On Thu, Oct 8, 2009 at 7:53 AM, David Huss <dave@customrefrigeration.com> wrote:

I currently have 80,000 btuh (output) 80% sealed combustion furnace and a 40 gallon natural vent water heater. My old chimney vent is 5 or 6" not sure (I’m not at home).
My furnace is vented as per instructions with PVC pipe with proper pitch and termination fitting outside (20’ away from furnace) and the water heater is vented up the old stack.
Due to recent home addition I would like to move my furnace vent to the old stack with the water heater. My plan is to leave the air intake where it is but move the exhaust.
The water heater is about 7’ away from the old stack and the furnace is within 3’.
If the suggestion involves joining the two vents how do I transition from PVC to vent pipe??
Any ideas would be helpful.

Thanks, Dave

Dave,
This won’t help you much but I don’t believe that a 80% furnace uses a PVC vent piping, as the temperatures of the exhaust gases are too high.

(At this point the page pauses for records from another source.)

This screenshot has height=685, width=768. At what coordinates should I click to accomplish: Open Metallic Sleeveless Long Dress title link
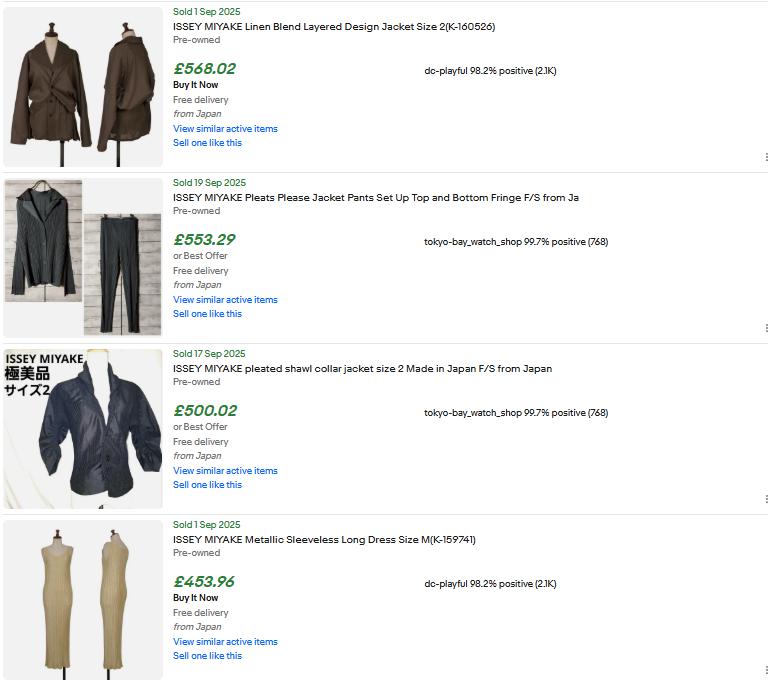tap(324, 540)
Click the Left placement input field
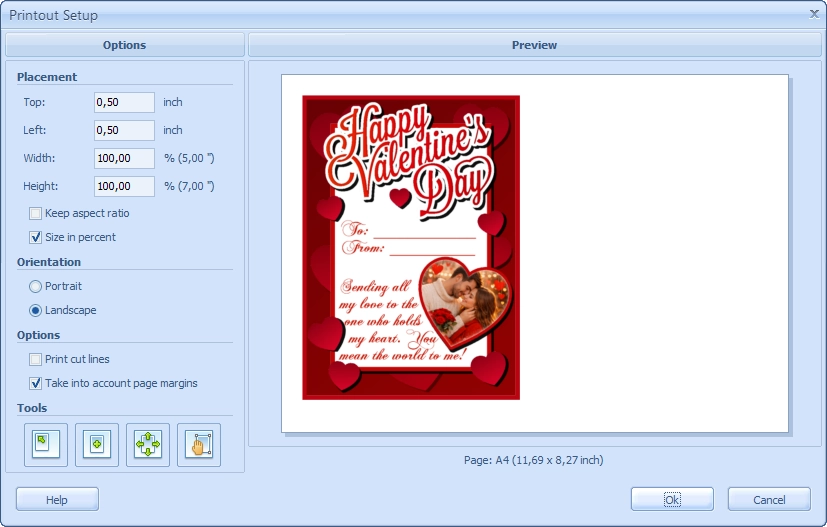The width and height of the screenshot is (827, 527). coord(124,130)
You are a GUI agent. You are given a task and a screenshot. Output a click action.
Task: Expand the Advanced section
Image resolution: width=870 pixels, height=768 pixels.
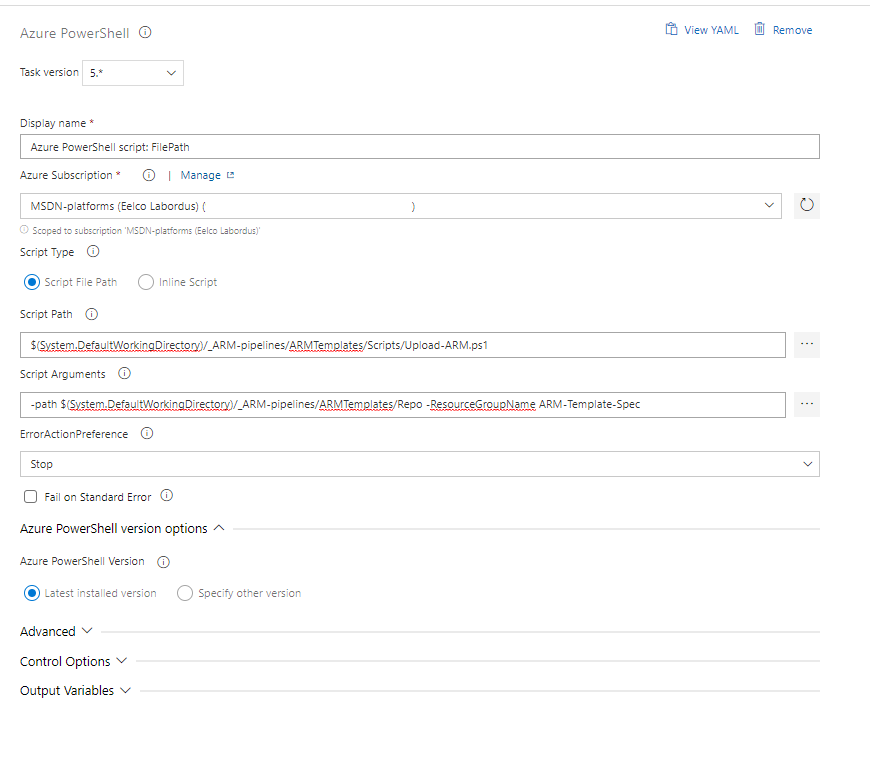[56, 632]
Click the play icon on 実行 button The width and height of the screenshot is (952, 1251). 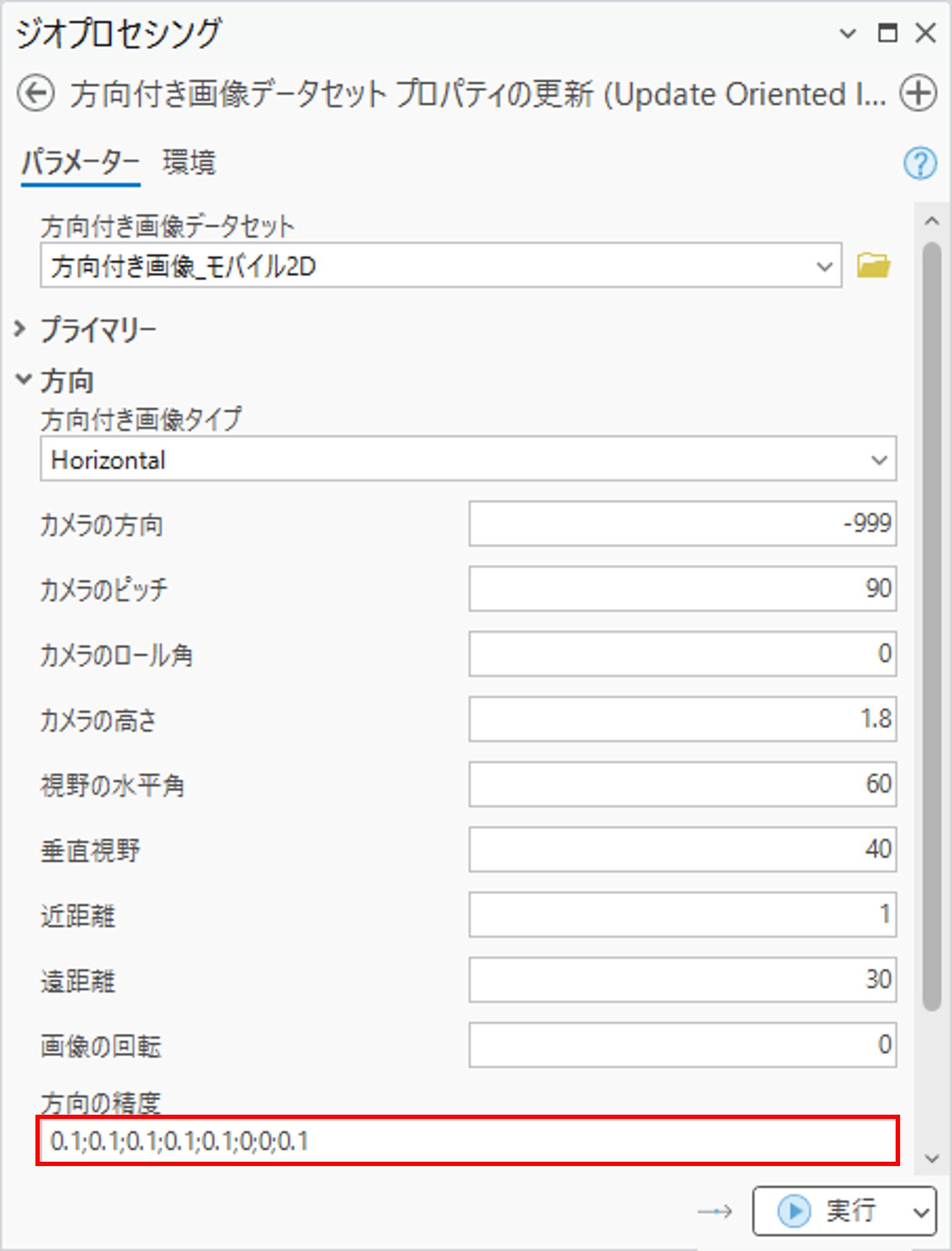coord(794,1211)
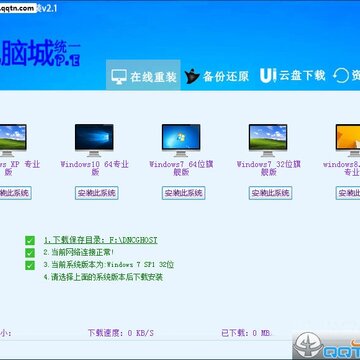Viewport: 360px width, 360px height.
Task: Click the ghost icon beside 备份还原
Action: point(192,76)
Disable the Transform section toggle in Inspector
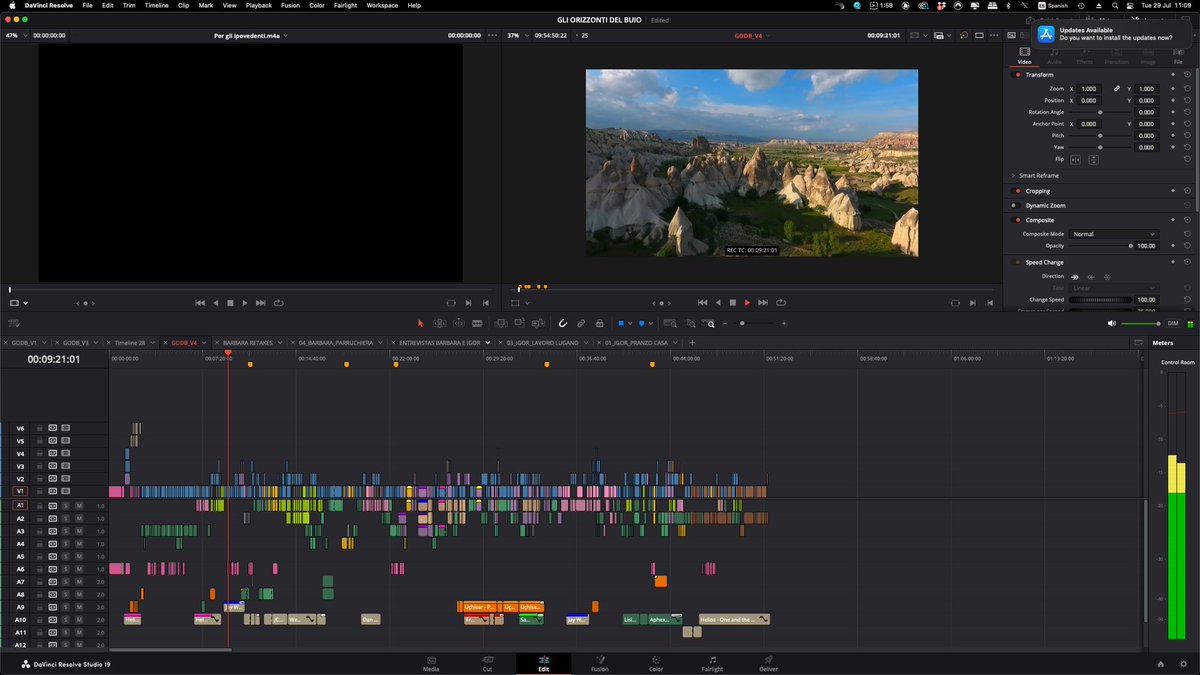 click(1018, 74)

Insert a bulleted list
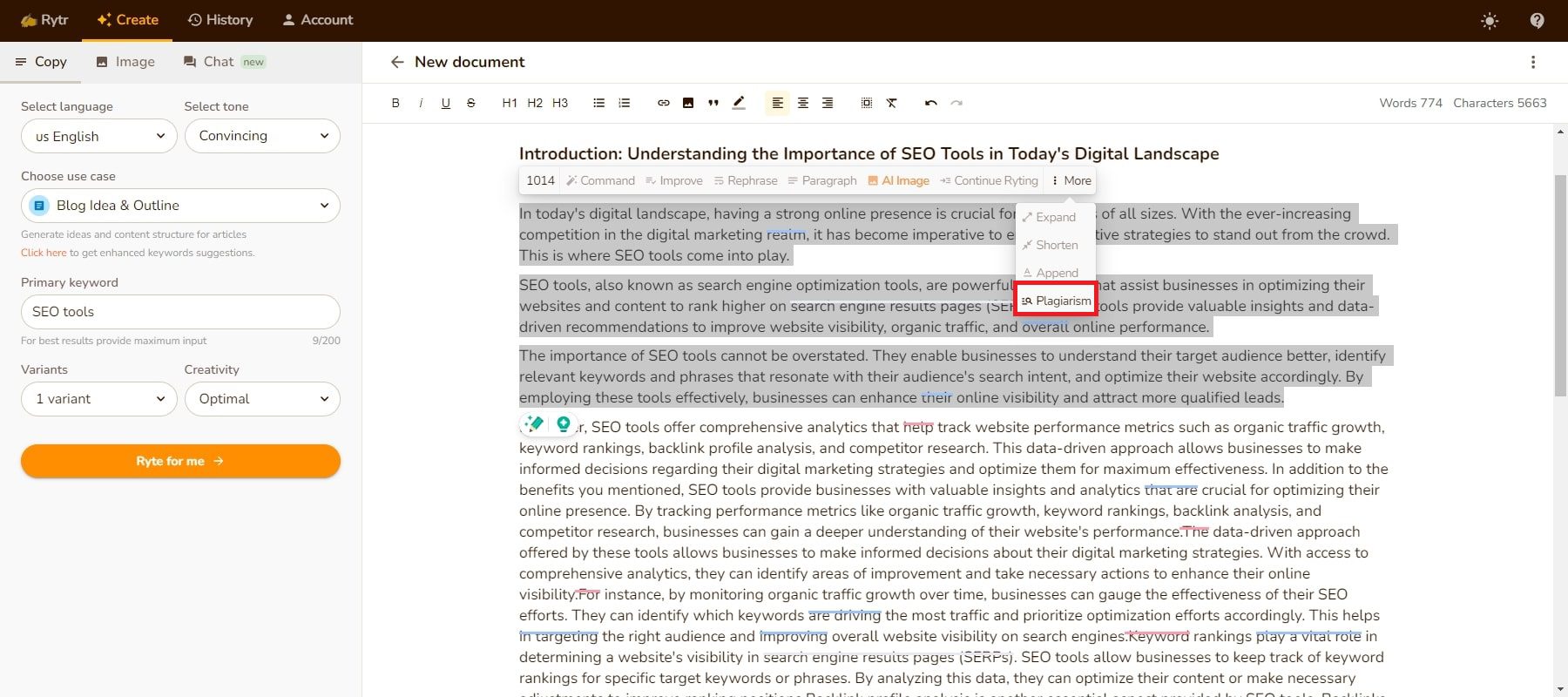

The 90%+ furnaces can use it though.
As to the your original question one of the more advanced HVAC type guys may chime in to help out.

If your furnace has PVC flues and a combustion air intake, it is a 90% high efficiency furnace.

These type of funraces cannot be vented to a chimney. The exhaust gasses have a high moisture content and this will seriously degrade the interior of the chimney.

If an older furnace, vented in tandem with a conventional water heater, is replaced with a high efficiency furnace, the remaining water heater should have a chimney liner installed. If not, the water heater will backdraft.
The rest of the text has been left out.